The invisible occupation of Lebanon

By Ghassan Rubeiz

Syrian’s withdrawal from Lebanon has increased freedom there, but Lebanon still faces internal threats: self-serving political leaders, a strange power-sharing formula that divides up power among religious sects, and a scary national debt.

Sectarian politics is the most fundamental structural problem in Lebanon.  Political representation and government positions are apportioned to 17 sects, in three religious communities: Christian, Muslim and Druze. The exuberant energy and phenomenal organization of popular demonstrations after the assassination of former Prime Minister Rafik Harari brought people across the religious divides to the street to demand Syrian withdrawal and democratic reforms.

Three months after the demonstrations, this energy may be starting to dissipate in the face of the challenges of nation building — including national elections.

Voting for a new parliament starts May 29. The parliament will elect a new president who is expected (according to the Taif Accord, a legal document that ended the civil war) to be a Maronite Christian. The President will assign a prime minister from the Sunni community. The parliament will elect a Shiite speaker of the house.
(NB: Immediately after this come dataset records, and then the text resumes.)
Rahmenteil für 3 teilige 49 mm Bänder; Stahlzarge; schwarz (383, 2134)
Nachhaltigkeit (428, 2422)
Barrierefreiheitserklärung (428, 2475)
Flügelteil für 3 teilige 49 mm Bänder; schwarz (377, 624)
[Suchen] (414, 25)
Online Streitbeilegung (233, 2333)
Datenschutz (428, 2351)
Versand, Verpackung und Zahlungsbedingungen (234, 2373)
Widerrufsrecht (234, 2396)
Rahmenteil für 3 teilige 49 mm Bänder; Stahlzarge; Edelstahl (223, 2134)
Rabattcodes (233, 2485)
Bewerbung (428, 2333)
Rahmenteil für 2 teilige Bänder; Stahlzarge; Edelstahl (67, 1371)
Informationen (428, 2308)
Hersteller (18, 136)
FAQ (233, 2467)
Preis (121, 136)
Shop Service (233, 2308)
The Taif Accord was written in an ambiguous style making it difficult to create a working democracy. Taif assigns political representation to sects according to Lebanon’s demography. Demography changes rapidly, and as a result, the representatives become more preoccupied with numbers than with problem solving.

Regrettably, the traditional leaders who led Lebanon into its current quandary are back in command of politics, organizing lists of candidacy for the new parliament. Ideology is secondary to money and social status in the contest for political power. Among the Sunnis, the Harari family is enlisting candidates from the various sects and forming hard-to-beat electoral lists for the election. Rafik Harari’s son and his sister have emerged as powerful national politicians.

Hezbollah leads the Shiites, which are an estimated 35 percent of the Lebanese population. The group is likely to score well in the elections, given its significant demographic representation and its popularity as a “resistance” force. Walid Jumblat, a master of rhetoric and theatrical politics, leads the Druze minority community in the electoral campaign.

General Michael Aoun is the most popular politician in the Christian community, which has shrunk demographically over the last few decades. Aoun’s popularity is not easy to explain. He has a large following among the educated youth, who dream of radical change. He is a former army commander, secular and non-sectarian. He recently returned to Lebanon after a period of exile in France.

Aoun’s popularity, however, makes him a threat to many traditional politicians within the Christian establishment. And his bloody factional fighting in the civil war and his sudden emergence on the scene, as a strong presidential figure, scare many people who worry that he made had made too many questionable deals for support, such as from groups like Hizbullah.

Political observers do not expect much from the new parliament. Christians complain bitterly about the current election law. They claim that the law is structured to disqualify the best representatives.

They argue that leading Muslim candidates are likely to carry too many co-opted Christian candidates on their lists, thus depriving Christians of an independent voice. The Shiites, for their part, complain (covertly) that their share of 20 percent of the parliamentary quota is not fair, given that every third Lebanese is a Shiite.

The Lebanese abroad, who are as a whole, rich, educated and influential, are not allowed to vote in the Lebanese elections. The majority of the Lebanese diaspora is Christian.

The international diaspora is vital to Lebanon’s future. There are as many Lebanese outside the country as there are in it, if you consider the last number of Lebanese who have emigrated over the past three or four generations. Expatriate Lebanese are hesitant to invest heavily in their country as long as its future is in great doubt.

The Lebanese reform movement of the winter and early spring has weakened. There has been a rapid softening of political demands of nation building: elimination of militias, control on the escalating national debt, dealing with corruption and communal reconciliation. The approaching elections are fueling sectarian tension rather than serving as an opportunity for the empowerment of the state.

There are no easy ways to deal with sectarian power sharing since religious and family loyalty rival interests of the state in Lebanon and the entire Middle East. But there are ways to make representation of the various religious communities fair and communal rather than a zero-sum destructive game.

Creating a rotating formula for a ‘cabinet of presidents’ (a smaller group that would take turns as president) representing the major religious communities may reduce sectarian rivalry. Allowing the diaspora to vote would reduce demographic tension within Lebanon itself.

A gradual formula of secularization of the country through popular education, civil marriage, and party-based representation are some long-term measures that the Lebanese should discuss to free their country from structural and attitudinal barriers to nation building. Finally, Lebanese politicians would do well to listen to the voices of the youth, who are determined to change the nature of current tribal politics.